1. This Year’s Production Challenge
The year has begun. There are several things to be considered when setting your
strategic plan in place for the new year. What corrections did you need to make in
the last quarter to bring in the previous year as a success. Did those corrections
simply accommodate your metrics or did they change the business for the better? A
simple example is waste control. At the end of the year, did you not scrap out
hardware that you should have dispositioned to attain a cost of poor quality or
financial number? Were you balancing your scrap rate against an inventory goal
and abandoning better business practices to hit a metric? Did you push high dollar
products in front of lower revenue ones that your customer desperately needed? All
of these practices are a fault of your prior year’s execution of the strategic plan. The
problem with the aforementioned is that you are probably having a very tough first
quarter. With that being said, you must analyze what did not execute properly that
you have to adjust in the upcoming year.
1. Were your goals too aggressive and based off a desire or ones that had a
sound detailed plan that was executional? Many times we set our goals off a
desire and not as a strategic plan for improvement. If you look at your
projected sales for this year, have you detailed the inventory you will need to
attain the increased sales goal? Drill down the data to assure that your year-
end projections are based off a carrying inventory that will be required for
success. Failure to do so will result in a starved inventory for production in
the first month of 2017. Assure that material planning is accurate and that
you realize the inventory you need for 2016 is in place that does not deficit
the beginning of 2017. Realize that in the last quarter of 2016 you must
execute your material properly and not delay material receipts again.
Detailed and verified inventory plans are required for each year’s success.
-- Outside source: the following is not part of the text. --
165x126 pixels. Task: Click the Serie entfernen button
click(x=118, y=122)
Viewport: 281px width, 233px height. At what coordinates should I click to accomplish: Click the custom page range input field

2. Waste planning is essential to success. Whether it be productivity, effectively
or scrap and rework levels, your strategic plan now has to be compared to
what was executed in 2015. When you set your goals for 2016, you must ask
whether they were too aggressive or too lax. Did the goals for scrap
materialize or did you hold back execution burdening the upcoming year? If
you let your business run and execute to normal practices at the end of the
year, congratulations as you did not manage the business to metric
attainment. Observe those practices that were successful and which ones
required intervention. Determine what the product flow actualizes and
understand that unless you have a level three plan that is aggressive for
improvement, your goal cannot be aggressive for attainment. A detailed plan
for improvement is necessary for any step change and that plan must be
reviewed with the responsible managers and the executors of that
improvement plan.
2. 3. Plan your sales plan off customer demands. You cannot be overly optimistic
in creating the annual operations plan. Base that plan and make adjustments
off of the market indicators for the industry you are in, firm contracts that
are in place, spares sales that are based off of previous years realizations and
firm forecasts, and reasonably project any new product introductions. Being
overly optimistic will realize a plan that fails and one that is too conservative
will starve your business of resources.
4. Develop a production start plan. At the onset of the year, you will be able to
project production starts and build in outsourcing and shared resources. You
can also deliver a plan that executes the entire year. That plan will require a
review and adjustments throughout the year, but you will be able to project
resource and material shortages and the risks associated with them. You
must finalize your start plan months in advance to set the demand for
material, manpower and process capacities. The failure of many production
systems is the inability to project a starts plan and executing it appropriately.
5. Review your plans with all levels of the organization. Include the quality,
materials, planning, procurement, and production groups. If possible review
that plan with the hourly associates that produce the product. They will
either validate the plan and attempt to perform to it or they will point out
shortages that you may not have realized. Communicate the entire
production plan so that everyone in the organization understands where
improvements must be made and when resources will be strained.
Make 2016 a business based off sound date and not from opinions or
speculations. The success to you year is based off a strategic plan that executes
and is measured so short term adjustments may be made accordingly.